Nearly 15,000 nurses went on strike Monday morning at several key New York City hospitals in what could evolve into a protracted labor battle in the city coinciding with a severe flu season.
The union said that nurses went on strike because management refused to agree to safe staffing levels for patients and has threatened to discontinue or cut nurses’ health benefits. The nurses are also demanding higher wages and protections against violence on the job.
In anticipation of the strike, New York Gov. Kathy Hochul (D) declared a state of emergency Friday, saying that a “disaster is imminent.” She warned that a strike “could jeopardize the lives of thousands of New Yorkers and patients.”
The nurses walked out at Montefiore Medical Center, New York-Presbyterian/Columbia and Mount Sinai Hospital, as well as two other Mount Sinai system hospitals — among the city’s leading health institutions.
“Hospital management refuses to address our most important issues — patient and nurse safety,” New York State Nurses Association President Nancy Hagans said in a statement. “It is deeply offensive that they would rather use their billions to fight against their own nurses than settle a fair contract.”
Leaders at the affected hospitals said that hospitals remain open and they plan to provide safe patient care during an extended strike.

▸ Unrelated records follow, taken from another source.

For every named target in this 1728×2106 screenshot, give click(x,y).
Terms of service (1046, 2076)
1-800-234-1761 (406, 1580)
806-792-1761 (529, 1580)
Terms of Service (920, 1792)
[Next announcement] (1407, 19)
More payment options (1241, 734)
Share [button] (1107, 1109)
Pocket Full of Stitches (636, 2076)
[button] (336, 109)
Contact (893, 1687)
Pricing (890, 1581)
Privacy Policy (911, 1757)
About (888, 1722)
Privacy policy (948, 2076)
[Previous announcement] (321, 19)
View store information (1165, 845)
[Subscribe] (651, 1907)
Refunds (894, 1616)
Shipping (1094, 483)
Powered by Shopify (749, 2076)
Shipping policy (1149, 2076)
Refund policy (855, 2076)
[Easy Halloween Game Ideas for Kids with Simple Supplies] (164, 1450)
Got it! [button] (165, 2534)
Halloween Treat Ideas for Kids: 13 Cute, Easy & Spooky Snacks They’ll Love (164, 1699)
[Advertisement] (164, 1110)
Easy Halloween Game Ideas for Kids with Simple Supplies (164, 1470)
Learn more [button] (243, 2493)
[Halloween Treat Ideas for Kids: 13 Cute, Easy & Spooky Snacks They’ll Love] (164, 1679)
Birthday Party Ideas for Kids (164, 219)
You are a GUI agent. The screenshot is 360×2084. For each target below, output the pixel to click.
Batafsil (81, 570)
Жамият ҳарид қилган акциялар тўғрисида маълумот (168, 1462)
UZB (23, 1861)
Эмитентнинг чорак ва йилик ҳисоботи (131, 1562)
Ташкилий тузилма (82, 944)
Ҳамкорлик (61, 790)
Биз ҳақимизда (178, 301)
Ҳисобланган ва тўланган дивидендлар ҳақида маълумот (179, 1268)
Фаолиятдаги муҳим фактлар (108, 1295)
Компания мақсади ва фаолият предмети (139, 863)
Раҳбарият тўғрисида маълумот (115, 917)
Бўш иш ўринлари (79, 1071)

A statement from Mount Sinai said the union refused “to move on from its extreme economic demands, which we cannot agree to.” “We are ready with 1,400 qualified and specialized nurses,” a statement from the hospital said.
Joe Solmonese, senior vice president of communications at Montefiore, called the union leadership’s wage demands “reckless” and said that the hospital is “resolute in our commitment to providing safe and seamless care, regardless of how long the strike may last.”
Hospital executives had preparing for weeks to keep the medical systems running during a strike, including by obtaining contracts with staffing agencies that provide traveling nurses, the Greater New York Hospital Association confirmed.
Hospitals canceled some surgeries, planned to transfer infants out of neonatal intensive care units and discharged patients ahead of the strike, according to the trade group.
In 2023, some 7,000 nurses at two of the same hospitals went on strike over staffing levels worsened by the coronavirus pandemic, winning new minimum nurse-to-patient staffing ratios and agreements to pay penalties to nurses who work under-resourced shifts.
But the nurse’s union said that the hospitals are trying to walk back some of those protections.
New York Attorney General Letitia James (D) said in a statement expressing support for striking nurses that “hospital management is threatening nurses’ health benefits, rolling back hard-won staffing protections, and doing too little to address workplace violence.”
A gunman entered Mount Sinai in November, and last week, a man armed with a sharp object barricaded himself inside a room at another New York City hospital with another patient and a security guard. Police killed both men.
The Montefiore spokesperson said that the union is asking for a nearly 40 percent pay increase for nurses, totaling $3.6 billion.
The nurse’s union said that “as of September 2025, these three hospitals had on hand twice as much cash and cash equivalents as they had in 2017,” after adjusting for inflation, even with new safe staffing ratios. The union highlighted executive compensation that has increased by millions in recent years.